Pollution fluviale dans le Nord « Aucune négligence des autorités françaises », juge le préfet

AFP

« Il n'y a eu aucune "négligence" des autorités françaises » après la pollution fluviale causée par la rupture d'une digue d'une usine Tereos du Nord, a estimé jeudi le préfet du département, répondant aux accusations belges et renvoyant la responsabilité sur le groupe sucrier.

« Il y a une entreprise qui, clairement, a des comptes à rendre à l'autorité administrative et à la justice. Je ne voudrais pas (...) qu'on fasse d'un des acteurs de la régulation, de la protection de l'environnement, un fautif », a lancé le préfet du Nord Michel Lalande lors d'une conférence de presse, reconnaissant toutefois des « angles morts » dans l'observation du terrain les jours suivants, en raison notamment de la crise sanitaire. Dans la nuit du 9 au 10 avril, à la suite de la rupture d'une digue qui retenait les eaux de lavage de betteraves d'une usine Tereos à Escaudoeuvres, quelque 100 000 m3 de liquide noirâtre -essentiellement des matières organiques- s'étaient déversés, notamment dans l'Escaut, qui traverse la France, la Belgique et les Pays-Bas.

Après avoir constaté une mortalité très importante des poissons, la Belgique avait rapidement accusé la France de « négligence » pour n'avoir pas « signalé » cette pollution. « Ce n'est pas l'État français qui a rompu la digue », a souligné Michel Lalande, jugeant le terme de « négligences (...) très inapproprié ». D'une part, la rupture a d'abord « été traitée comme un phénomène de sécurité civile ».

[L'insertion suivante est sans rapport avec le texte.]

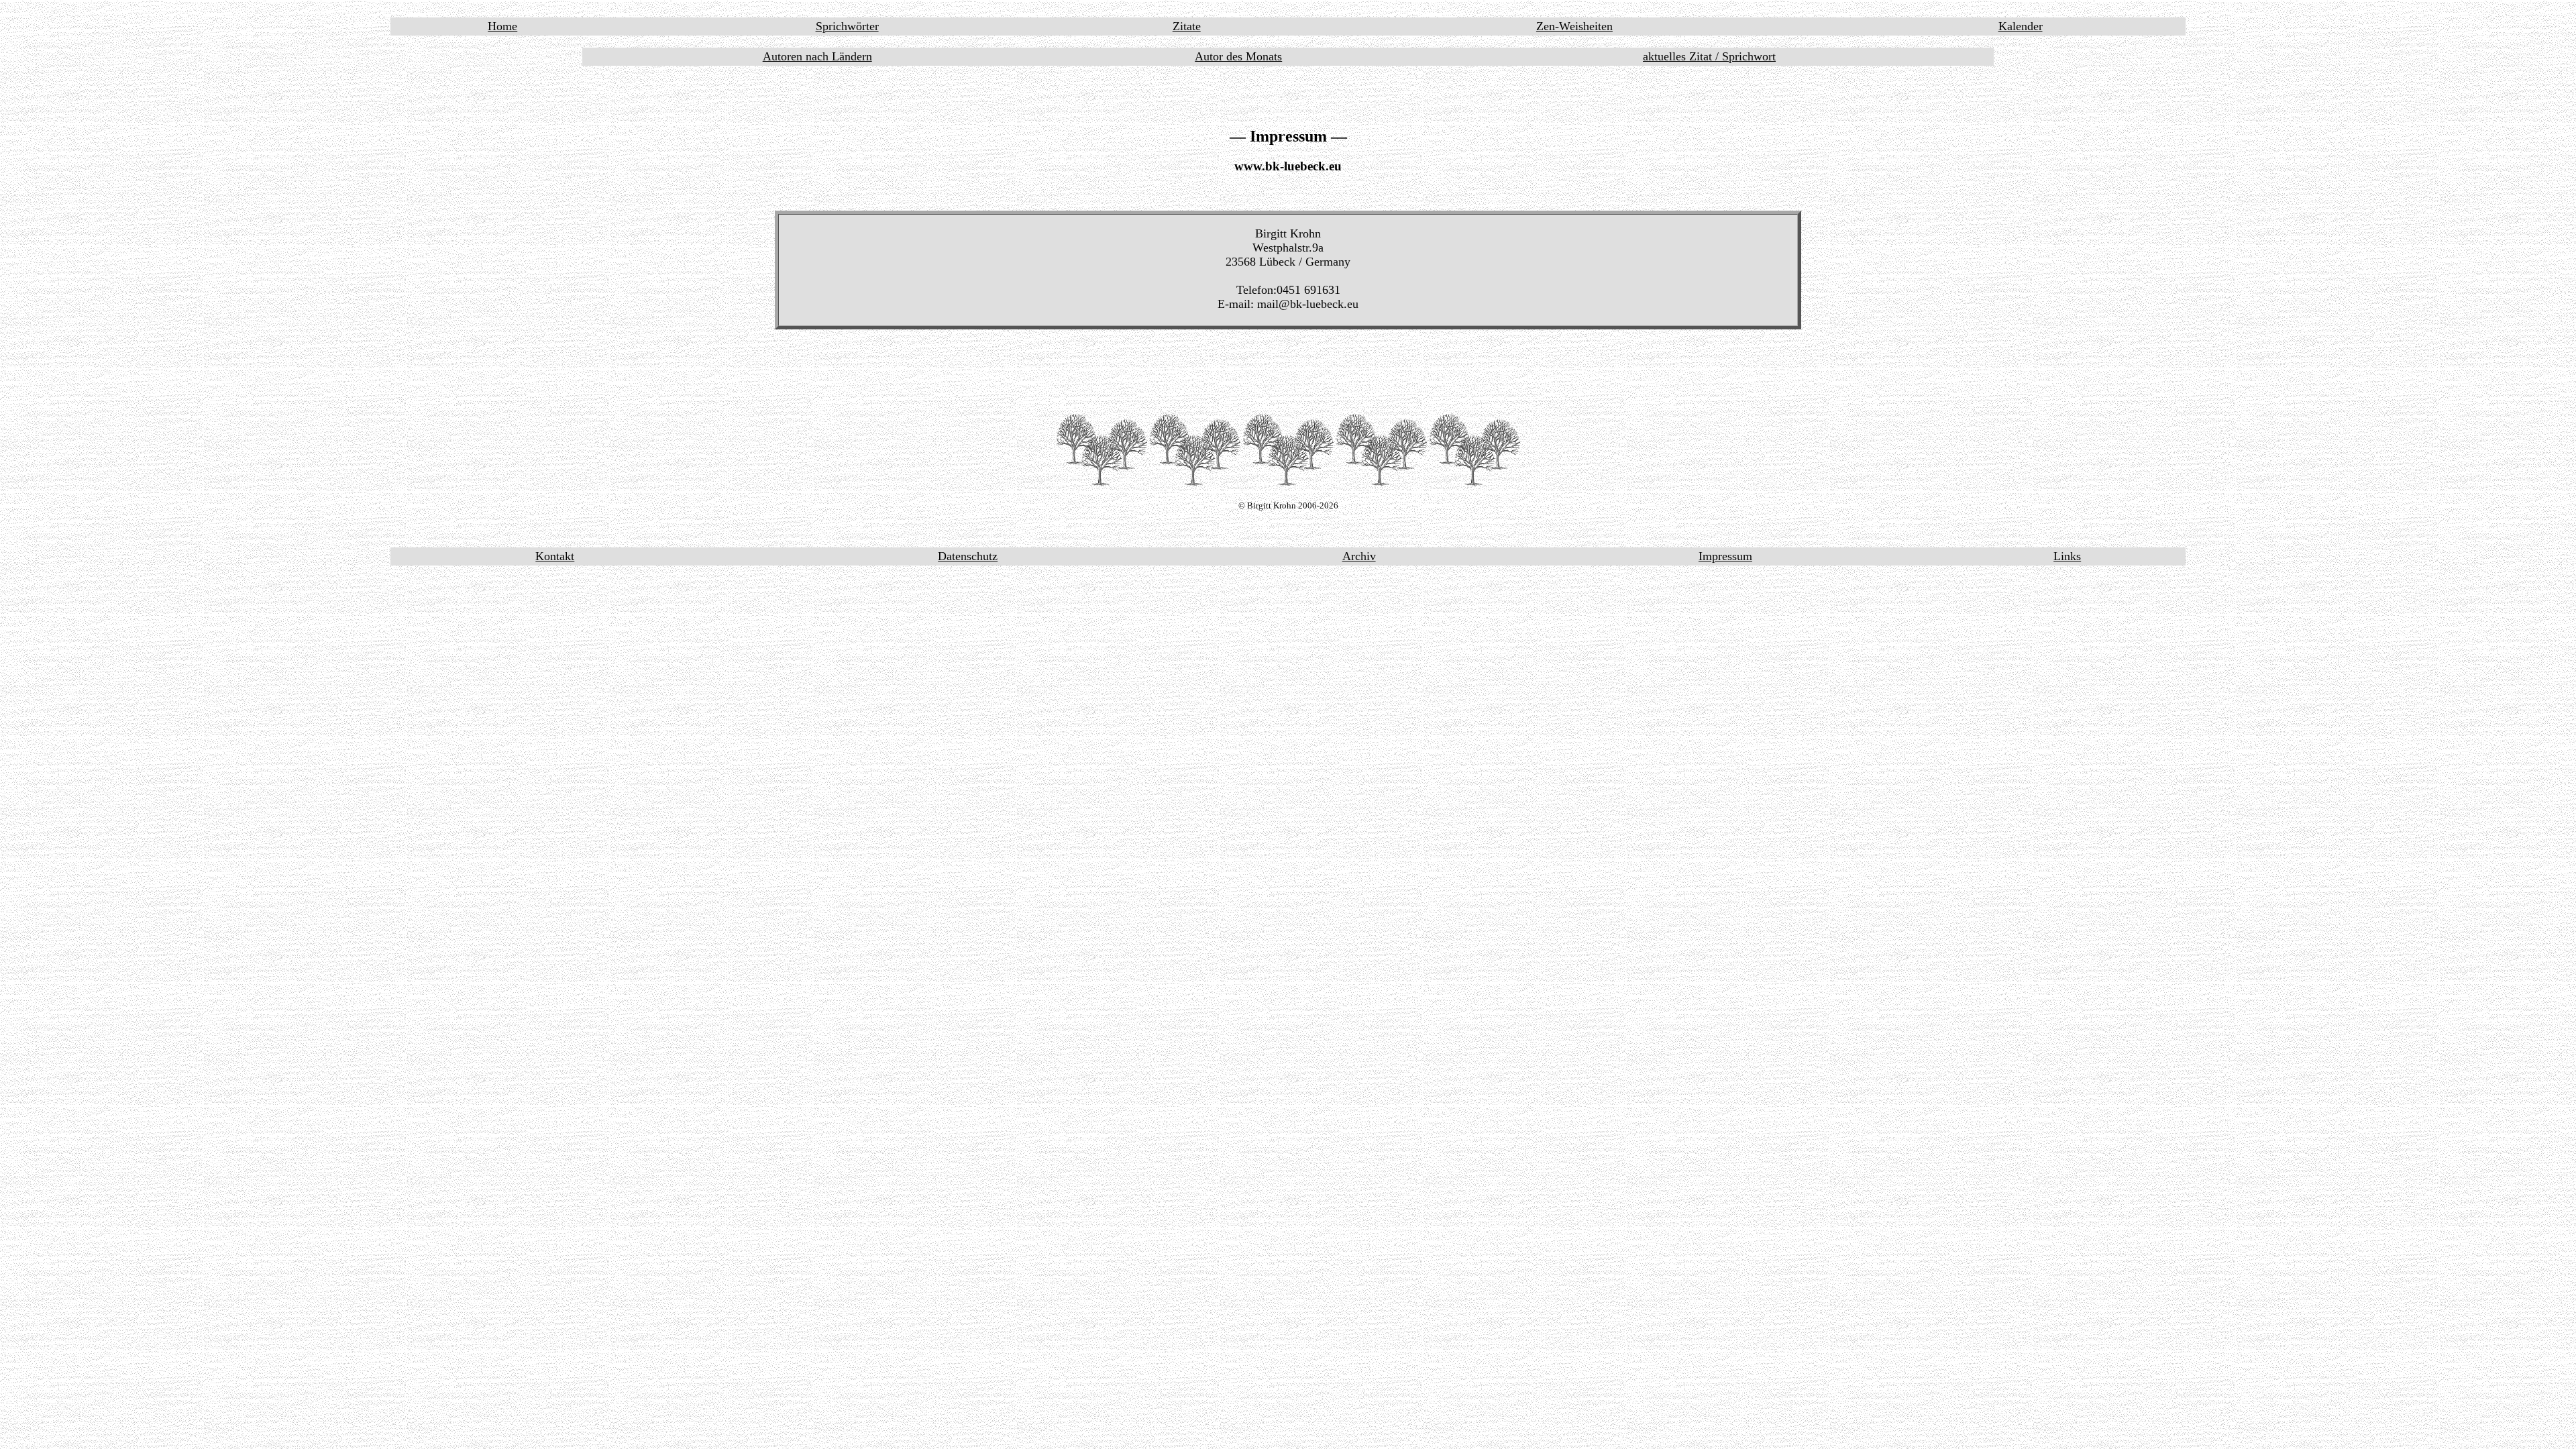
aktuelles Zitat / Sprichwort (1709, 56)
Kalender (2020, 26)
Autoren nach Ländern (817, 56)
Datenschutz (968, 556)
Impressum (1725, 556)
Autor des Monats (1238, 56)
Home (502, 26)
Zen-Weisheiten (1574, 26)
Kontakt (554, 556)
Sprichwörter (847, 26)
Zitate (1187, 26)
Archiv (1359, 556)
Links (2067, 556)
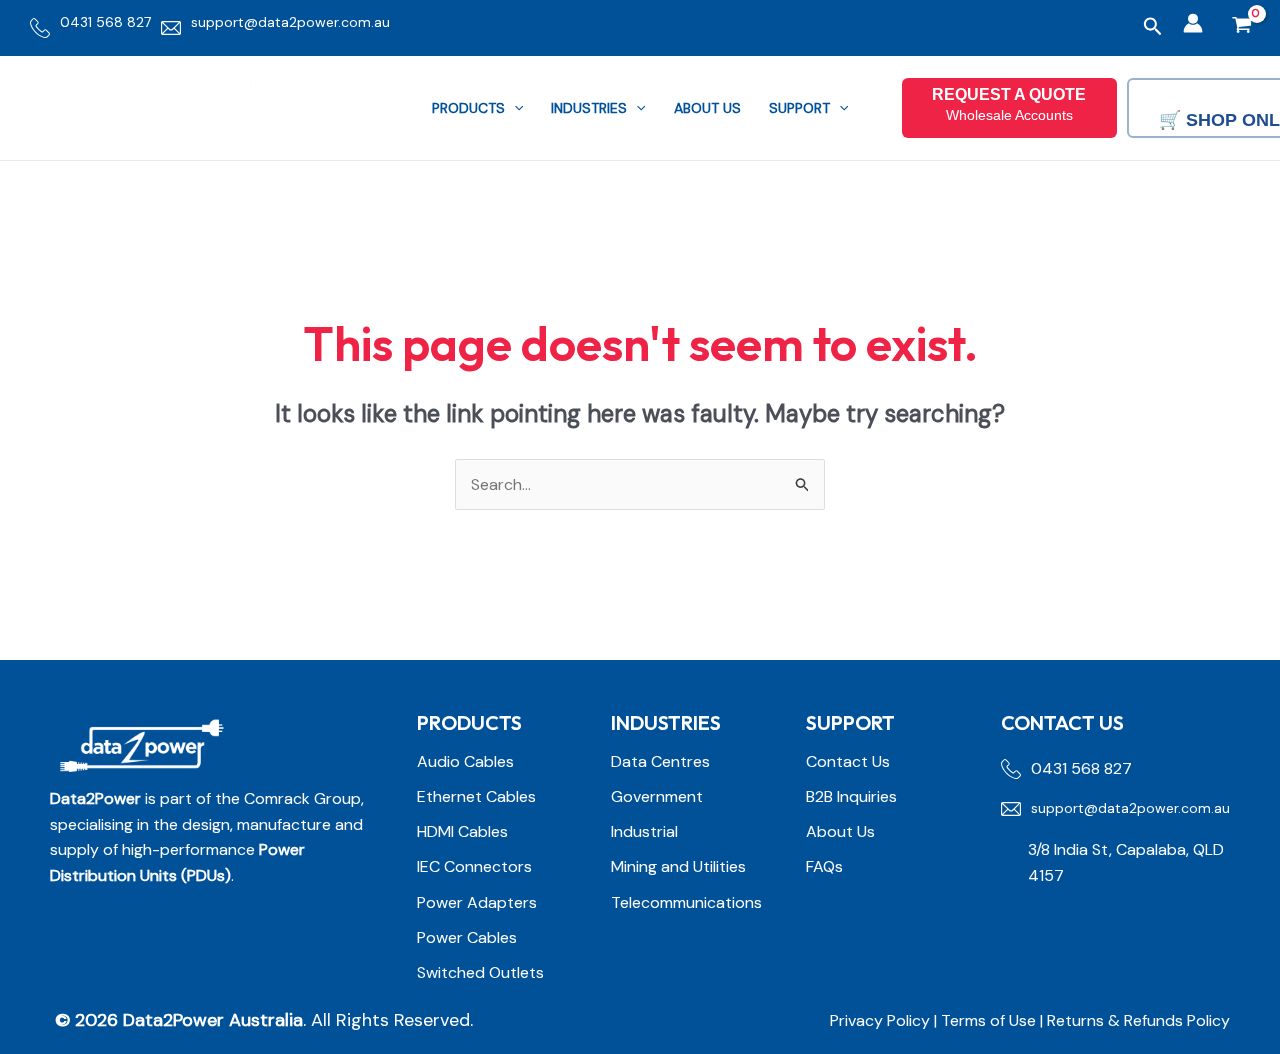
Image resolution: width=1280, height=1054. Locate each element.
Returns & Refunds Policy (1138, 1020)
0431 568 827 (105, 22)
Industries (589, 108)
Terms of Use (990, 1020)
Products (468, 108)
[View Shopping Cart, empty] (1241, 27)
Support (799, 108)
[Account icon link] (1193, 23)
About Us (707, 108)
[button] (1153, 27)
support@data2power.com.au (290, 22)
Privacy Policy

« Deuxièmement, c'était le week-end de Pâques » et « la période de confinement » : les marcheurs, joggeurs ou pêcheurs, « tous ceux qui participent (habituellement) à l'observation des évènements locaux, sont nos informateurs du quotidien, n'étaient pas là », a-t-il poursuivi. Par ailleurs, « les premières informations remontant le 13 avril (...) c'est que la qualité de l'eau » près de l'usine était « revenue à la normale ». Si « une mortalité des poissons » a été observée les 13 et 21 avril, « rien au départ » ne laissait deviner « qu'il s'agissait d'un phénomène important et qui s'étendait ». « Il y a des leçons à tirer », a-t-il ajouté pour, « dans les situations de fonctionnement dégradé (...) maintenir des balises » permettant d'observer au mieux le terrain. Mais « si la digue a cédé, c'est qu'elle doit sans doute être interrogée sur son entretien, les conditions d'exploitation », a-t-il conclu, assurant exercer un « contrôle régulier » et avoir depuis l'incident « imposé à Tereos une liste de prescriptions très complète ». « Une enquête judiciaire est en cours (...) et s'il y a eu faute, il y aura sanction ».